"Lumbees seek HUD audit." Fayetteville Observer March 28, 2011.
Tribal Chairman Purnell Swett has asked federal housing officals to immediately begin their annual review of tribal housing programs. He contacted the Office of Native American Programs within the Department of Housing and Urban Development three weeks ago and asked that the office begin its yearly monitoring of tribal housing expenditures early.
"I became concerned several weeks ago," Swett said in a news release, "that due to the constitutional issues I raised in regard to the processes and tactics that the Tribal Council were using to try and obtain information, particularly regarding contracts, the perception would become that I had something to hide.

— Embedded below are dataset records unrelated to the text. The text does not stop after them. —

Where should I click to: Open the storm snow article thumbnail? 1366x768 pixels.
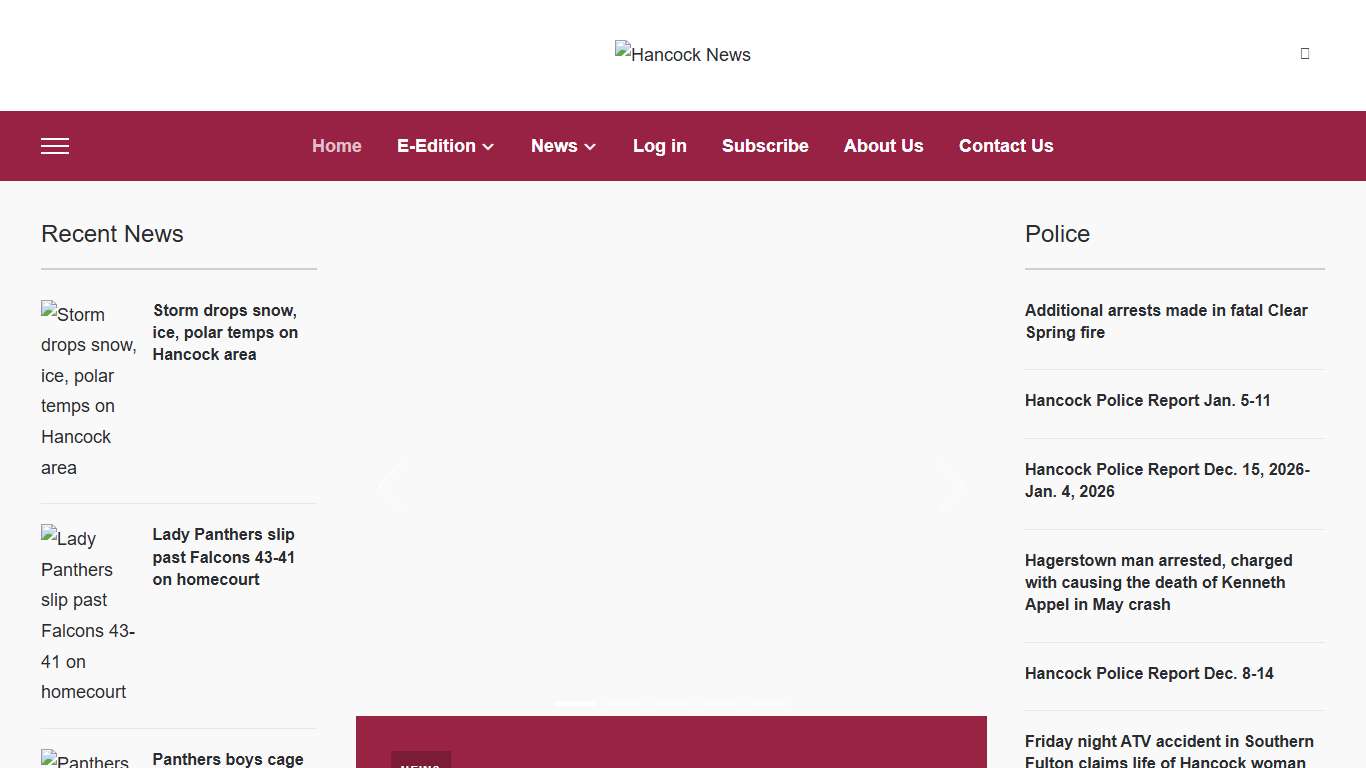point(89,390)
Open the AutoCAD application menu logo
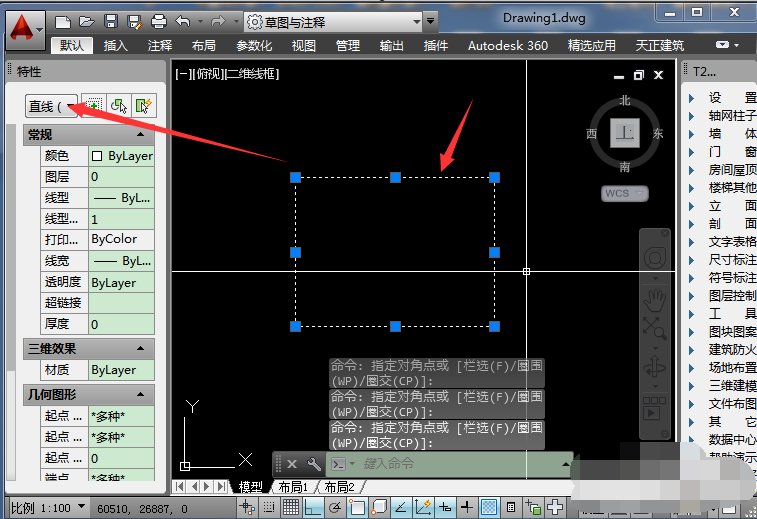Viewport: 757px width, 519px height. point(22,24)
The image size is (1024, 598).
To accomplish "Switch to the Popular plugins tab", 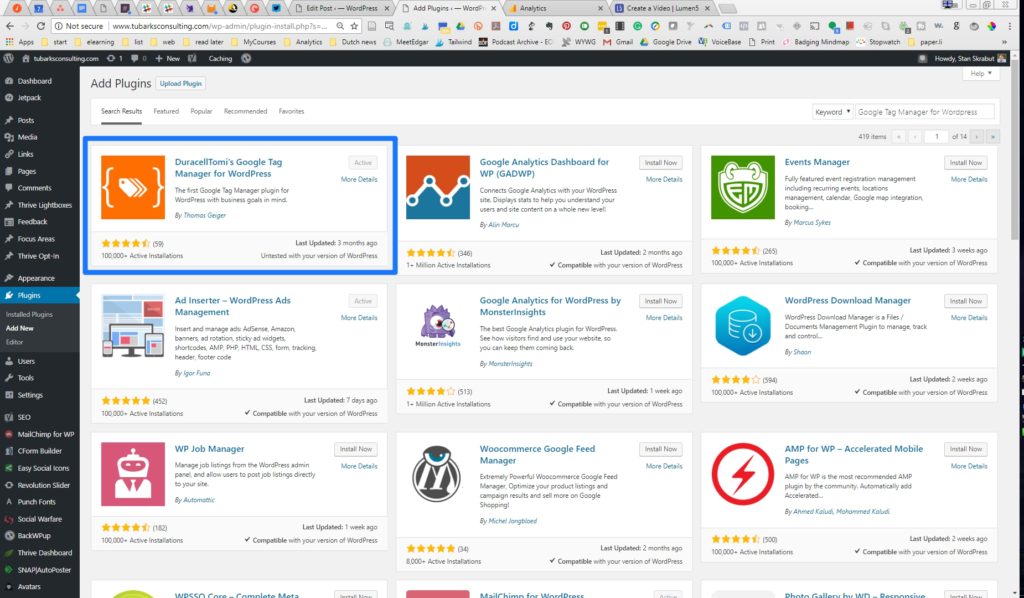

I now take this action to assure the tribal membership and the Tribal Council that I, nor my administration, have anything to hide." The struggle between the Swett and the Tribal Council started when Swett refused to turn over even basic information about consulting contracts and some employment agreements. The contract under review was with Rose Marie Lowry-Townsend, the tribe's chief administrator, whom the Tribal Council had voted to terminate.
The Tribal Council had agreed to pay chief administrator between $96,000 and $106, 000. Lowry-Townsend's contract exceeded that amount.
The Lumbee Supreme Court ruled in April, 2010, that the council was entitled to contract information from the tribal chairman. When Swett did not release the contracts, the Tribal Council voted to ask the federal government to withhold $15 million from its housing program. The federal money is the tribe's primary source of income.